Sixteen Turkish students accompanied by their families got to experience some southern hospitality at UGA while taking hands-on educational courses meant to strengthen their creativity and knowledge of math, science and other subjects.
The Torrance Center for Creativity and Talent Development, part of the College of Education’s Institute for Interdisciplinary Research in Education and Human Development, hosted the Global Minds Summer Program in collaboration with the Gifted and Talented Education Center of Turkey June 16 through July 5.
The Global Minds Summer Program aims to offer “an international experience but also an academic experience for gifted children,” said Elizabeth Brantley, event planner for the Torrance Center.
“Basically, we’ve put together a program in different content areas that enriches their knowledge of those areas with fun, hands-on activities,” said Sarah E. Sumners, assistant director of the Torrance Center.
Some of the classes included topics such as crime scene forensics, the math and science behind golf, personality psychology and field biology. Visiting students, who mostly hailed from Turkey’s largest city, Istanbul, ranged in age from 6 to 13.
“We were really focusing on classes that are different than what they would get in school,” Brantley said.
UGA master’s and doctoral students as well as Athens community teachers served as classroom instructors during the three-week program.
The classes were taught mostly in English so the native Turkish speakers could hone their English language skills. The visit to Georgia also allowed students to broaden their cultural horizons by interacting with multinational instructors in the UGA classrooms, eating from the diverse selection at Snelling Dining Hall and participating in activities in Athens and Atlanta.

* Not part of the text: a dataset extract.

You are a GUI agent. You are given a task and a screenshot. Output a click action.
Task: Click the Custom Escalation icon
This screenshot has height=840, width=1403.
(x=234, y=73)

While students were in class, their accompanying parents took English language courses and put what they learned into practice while visiting local restaurants and grocery stores.

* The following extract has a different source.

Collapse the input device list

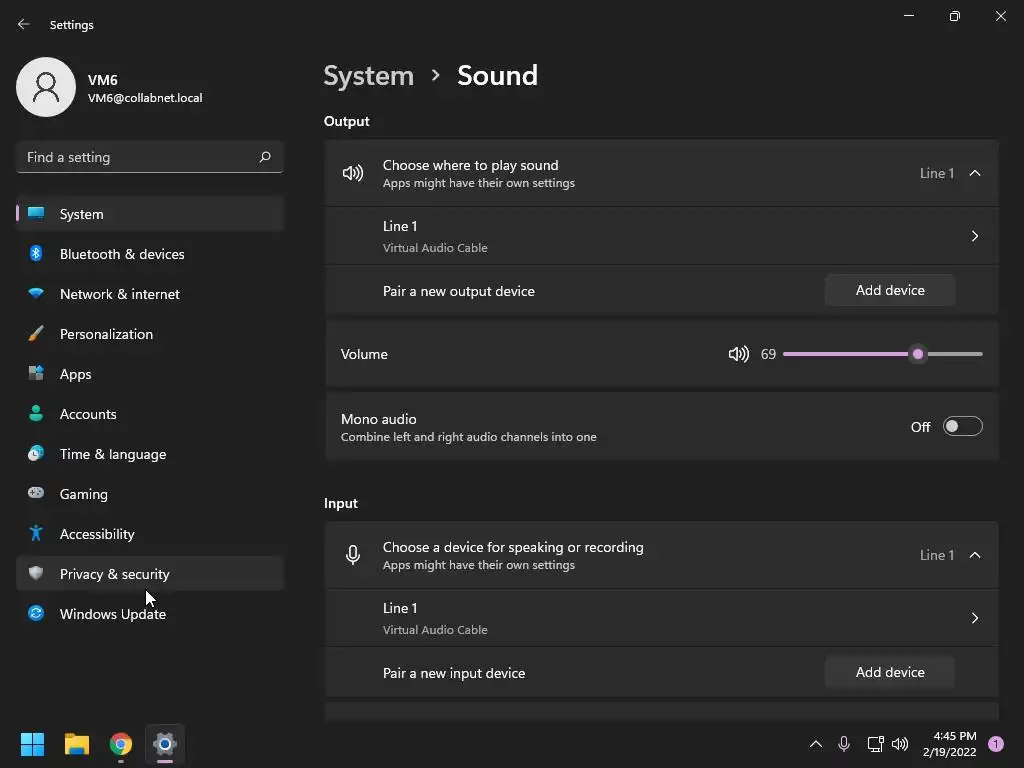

The Torrance Center is a service, research and instructional center concerned with the identification and development of creative potential. Its goals are to investigate, implement and evaluate techniques for enhancing creative thinking and to facilitate national and international systems that support creative development.
The center already is accomplished with international education, but the Global Minds Summer Program marks the first time the center has hosted international students in Athens.
Sumners hopes to expand the program next fall with students from even more nations attending.
The program, should it continue to grow, will only strengthen the center’s ability to fulfill its educational mission, Sumners said. It’s also likely to grab attention, too.
“We get a lot of press internationally but not as much domestically,” Sumners said. “This program heightens our publicity as to who we are.”